Anzeige wegen ausbleibenden Unterhalt erstatten?

  • Hallo zusammen,


    da sich der Kindsvater auf Biegen und Brechen vor dem Unterhalt drückt, habe ich vor einingen Jahren schon beim Jugendamt eine Beistandschaft eingerichtet.

    Das ist zwar eine große Unterstützung, leider arbeitet die Sachbearbeiterin aber extrem träge und sie kommt mit den ständig wechselnden Umständen des Kindsvaters nicht hinterher. So hat es erstmal fast ein Jahr gedauert, bis sein Lohn gerichtlich gepfändet wurde. Zwischenzeitlich war er Arbeitslos. Erst nach 6 Monanten wurde das Arbeitslosengeld gepfändet. Dann hat er wieder eine Arbeit begonnen, dann wieder hingeschmissen. Seit nun wieder fast 9 Monaten kommt kein Unterhalt (außer der Vorschuss) rein. Wir sind leider stark auf den Unterhalt angewiesen. Die Sachbearbeiterin beantwortet Fragen dahingehend immer nur, "dass sie dran sei" .....

    Nun überlege ich, die Beistandsschaft zu kündigen und die Sache selbst zur Hand zu nehmen, um es zu beschleunigen. Er fährt ein teures Auto und auch sonst scheint es ihm finanziell gut zu gehen, wenn man sieht wohin er im Urlaub fliegt.


    Unabhängig davon ob ich die Beistandschaft kündige (ich muss mir einen Anwalt auch leisten können), macht es Sinn parallel ihn wegen ausbleibenden Unterhalt bei der Polizei anzuzeigen?

    Ich habe davon gehört und es ist ja bekannterweise eine Straftat wissentlich Unterhaltszahlungen zu verschleppen. Macht das Sinn, setzt ihn das unter Druck?


    Hat da jemand Erfahrungen?


    Dankeschön und liebe Grüße,

    Biene

  • Hi,


    erst einmal herzlich willkommen im Forum.

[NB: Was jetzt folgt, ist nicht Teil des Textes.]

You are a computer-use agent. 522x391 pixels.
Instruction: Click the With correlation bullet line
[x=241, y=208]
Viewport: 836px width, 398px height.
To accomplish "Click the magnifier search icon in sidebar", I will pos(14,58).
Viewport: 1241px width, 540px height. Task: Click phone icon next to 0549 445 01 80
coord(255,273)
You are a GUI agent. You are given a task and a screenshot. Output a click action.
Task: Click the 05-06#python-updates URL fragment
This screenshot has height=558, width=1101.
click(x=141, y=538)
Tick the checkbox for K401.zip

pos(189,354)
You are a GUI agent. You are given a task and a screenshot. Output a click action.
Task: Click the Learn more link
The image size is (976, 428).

    Ja, ich z.B. habe Erfahrungen. Im Augenblick sehe ich mit einer Strafanzeige wenig Aussicht auf Veränderung der Situation. Einmal ist Strafrecht primär dazu da, den Strafanspruch des Staates zu befriedigen. Nicht dazu, die zivilrechtlichen Unterhaltsansprüche des Kindes zu realisieren. Etwas anderes würde ich schreiben, wenn sich der Vater z.B. abgesetzt hätte, wohin auch immer - keiner Erwerbstätigkeit nachgehen würde. Also, es müssten noch ein paar Umstände dazu kommen; ehe eine Strafanzeige Erfolg hat. Und für so Typen ist das dann häufig ein Freibrief, es doch weiter drauf ankommen zu lassen.

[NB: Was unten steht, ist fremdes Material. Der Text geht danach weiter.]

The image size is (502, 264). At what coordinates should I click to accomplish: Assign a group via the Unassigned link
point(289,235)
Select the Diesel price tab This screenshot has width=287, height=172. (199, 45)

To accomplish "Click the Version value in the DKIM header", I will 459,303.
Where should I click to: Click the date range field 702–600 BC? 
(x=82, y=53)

    Die Sachbearbeiterin scheint hoffnungslos überlastet zu sein. Dann macht es durchaus Sinn, die Sache selbst in die Hand zu nehmen, also die Beistandschaft zu kündigen. Wie nun weiter vorgehen? Du hast gegen das JA bzw. Frau JA einen Anspruch auf alle wesentlichen Unterlagen. Da hast du dann auch Vorstücke und weißt, wie du selbst eine Vollstreckung durchziehen musst. Du siehst dann auch, wie belastet die Vollstreckungsabteilung des Amtsgerichts ist, was also realistisch ist, auf der Zeitschiene. Und noch etwas: wenn Frau JA die Vollstreckung durchzieht, dann landen Zahlungen zwecks Überprüfung ja in der Regel erst einmal auf einem Konto des JA und werden dann weiter geleitet. Auch das kostet Zeit. Wir haben also eine Fülle von Verzögerungsfaktoren.

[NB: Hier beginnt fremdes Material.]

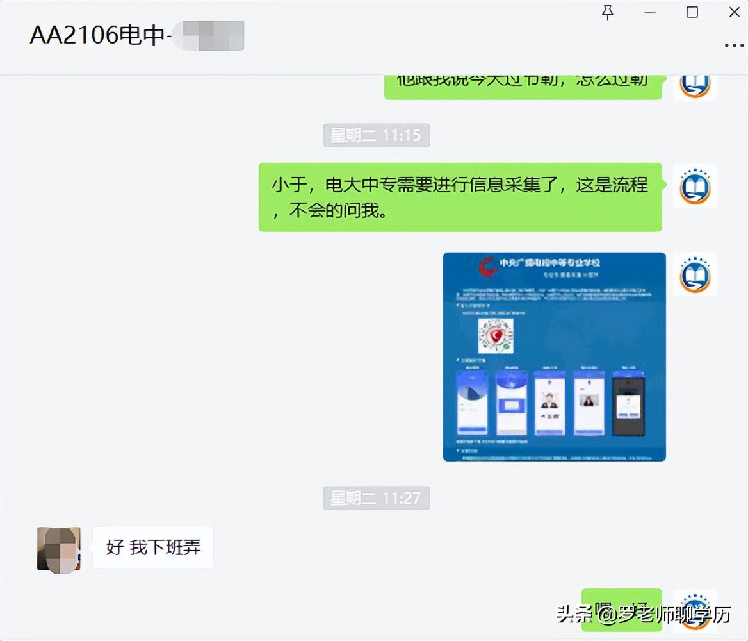748x641 pixels.
Task: Click the contact's blurred profile avatar
Action: [58, 547]
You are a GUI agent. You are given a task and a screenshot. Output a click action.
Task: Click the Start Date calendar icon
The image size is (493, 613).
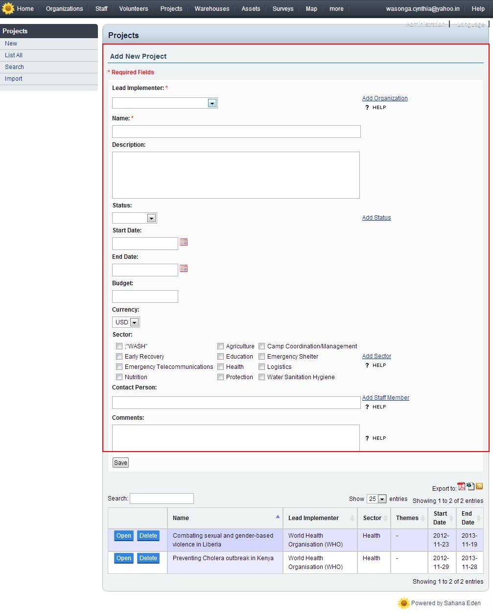[184, 242]
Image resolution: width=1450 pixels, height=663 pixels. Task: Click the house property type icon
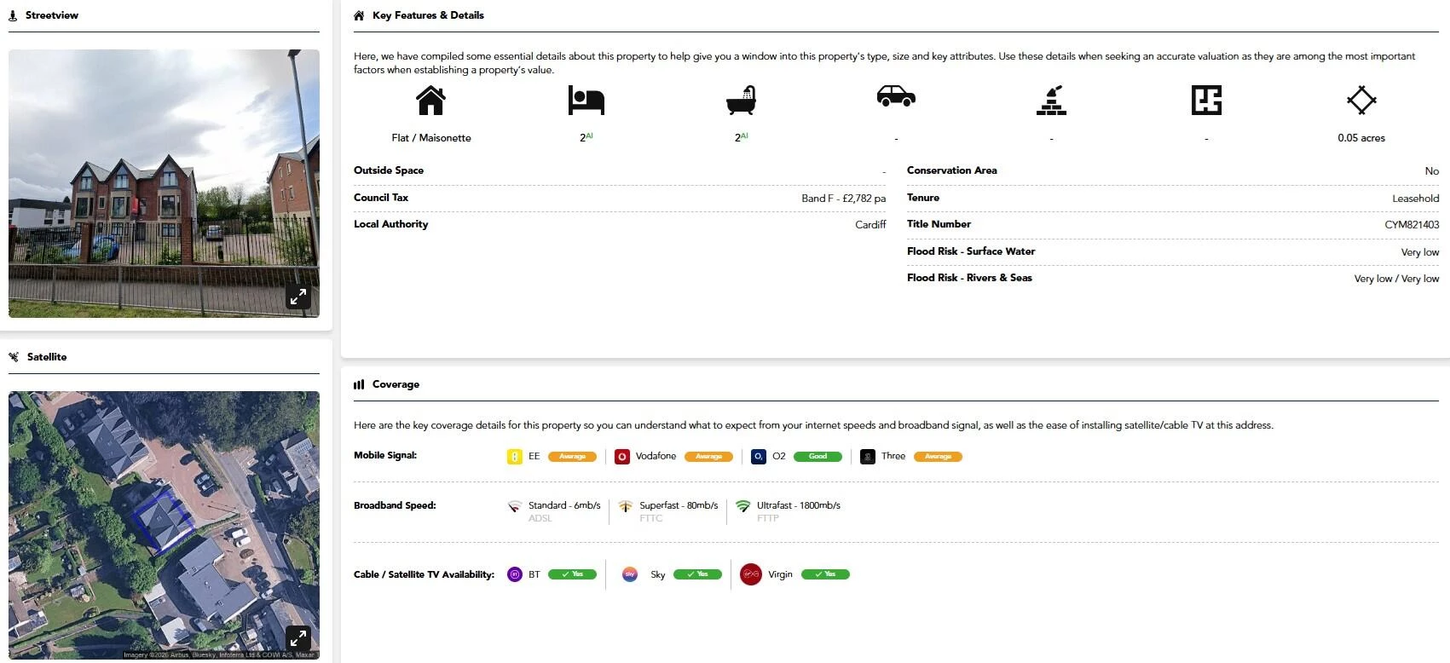tap(430, 101)
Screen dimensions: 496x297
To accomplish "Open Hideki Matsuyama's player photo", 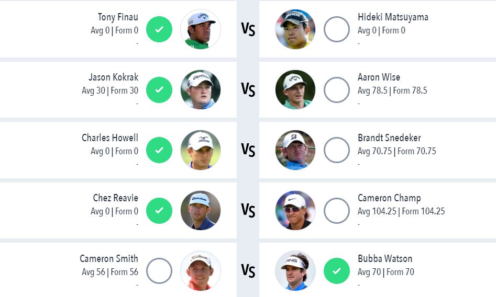I will pyautogui.click(x=295, y=29).
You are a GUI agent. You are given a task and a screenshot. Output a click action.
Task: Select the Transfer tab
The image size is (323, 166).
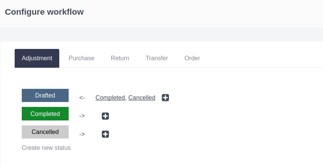pos(157,58)
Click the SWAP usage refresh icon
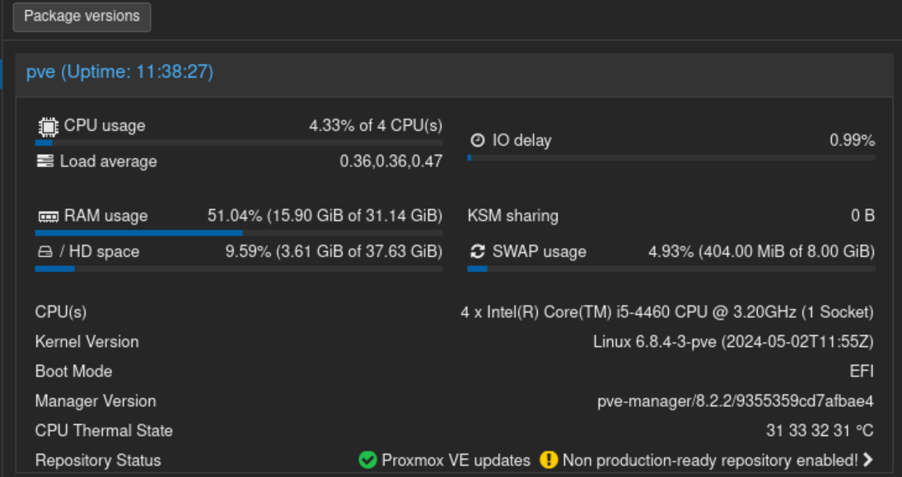 click(x=477, y=251)
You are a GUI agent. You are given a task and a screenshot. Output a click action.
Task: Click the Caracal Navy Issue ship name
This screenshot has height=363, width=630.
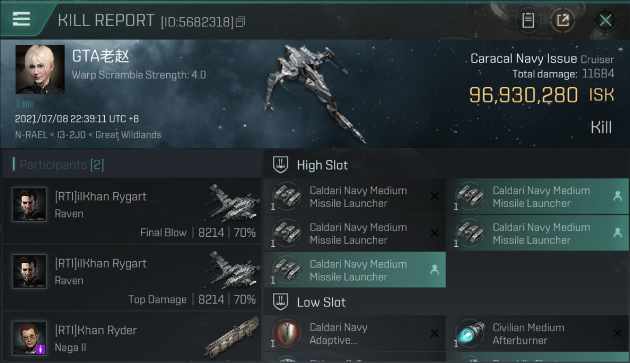pyautogui.click(x=523, y=59)
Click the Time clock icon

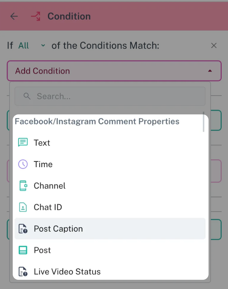point(23,164)
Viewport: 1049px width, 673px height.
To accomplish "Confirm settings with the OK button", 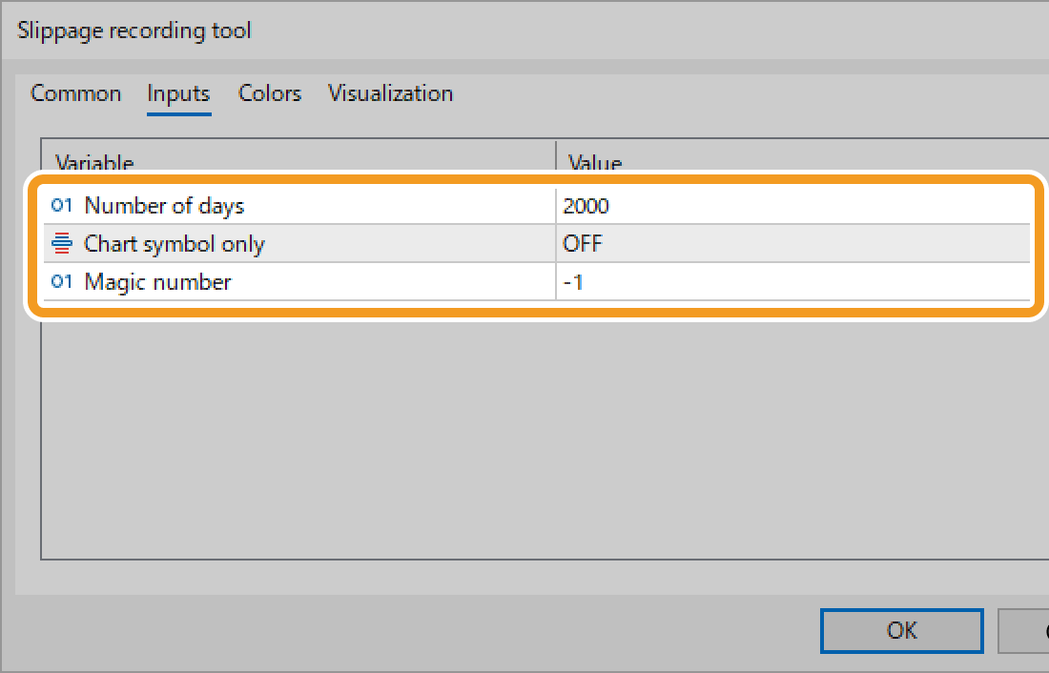I will point(901,631).
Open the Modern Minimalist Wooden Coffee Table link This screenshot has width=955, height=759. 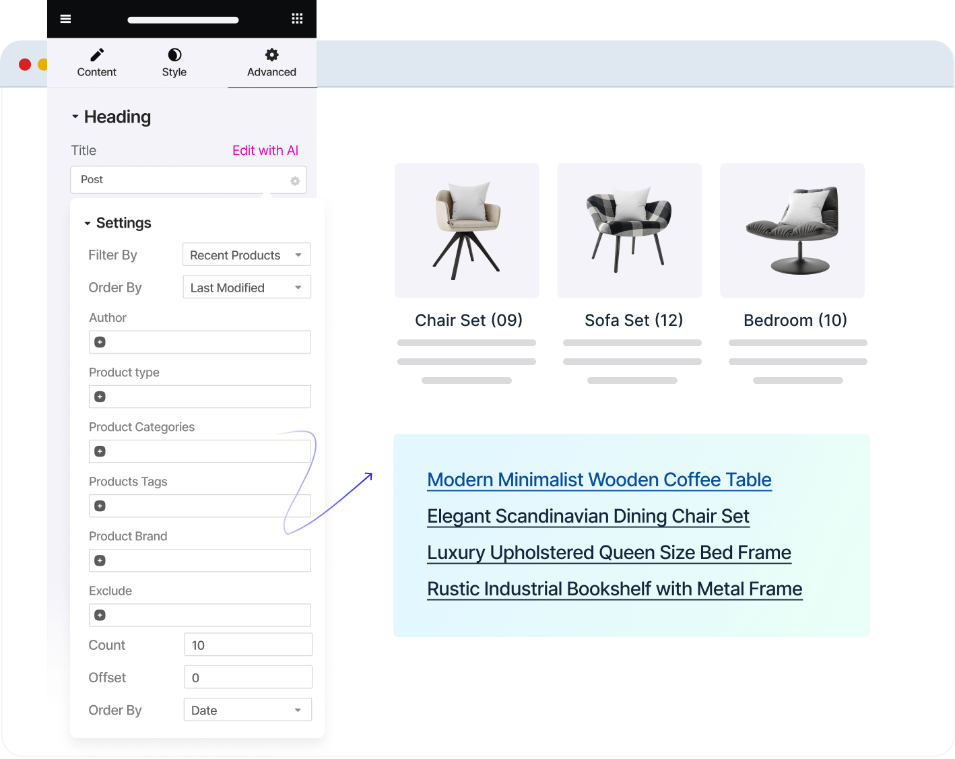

    Ein Anwalt einschalten kann bei der Beharrlichkeit, wie hier auf die Vollstreckung gewartet wird, auch sinnvoll sein. Die Anwaltskosten sind bei Vollstreckungsmaßnahmen sehr überschaubar und können zusätzlich bei der Gegenseite geltend gemacht werden. Und auch evtl. Zinsen, zumindest pauschaliert. Meist ist es in so Fällen schon sehr hilfreich, wenn der Druck so erhöht wird, dass es für den Schuldner teuer wird. Dieser Druck war ja bisher nicht da. Also, gehe es an!


    TK

  • Wie hoch waren die früheren Pfändungsbeträge aus Lohn und Arbeitslosengeld? Monatlich höher als der Vorschuss? Bei laufendem Vorschussbezug kann es unter Umständen völlig sinnlos sein, eine Pfändung einzuleiten, weil man im Ergebnis genauso viel Geld hat wie vorher, aber dafür jede Menge Aufwand. Denn jeder Zahlungseingang wird beim Vorschuss abgezogen. Werden Rückstände gepfändet, kann es damit sogar zu einer Doppeltilgung kommen. Es kann also sein, dass man Rückstände verliert, gleichzeitig aber auch laufenden Vorschuss zurückzahlen muss. Bevor man hier mit Kanonen auf Spatzen feuert, sollte man sich unbedingt beraten lassen. Der Beistand hat sein Handeln zu rechtfertigen und kann haftbar gemacht werden.

  • Hallo,


    vielen dank für die Antworten. Da bin ich wirklich interessiert die Sache selbst in die Hand zu nehmen.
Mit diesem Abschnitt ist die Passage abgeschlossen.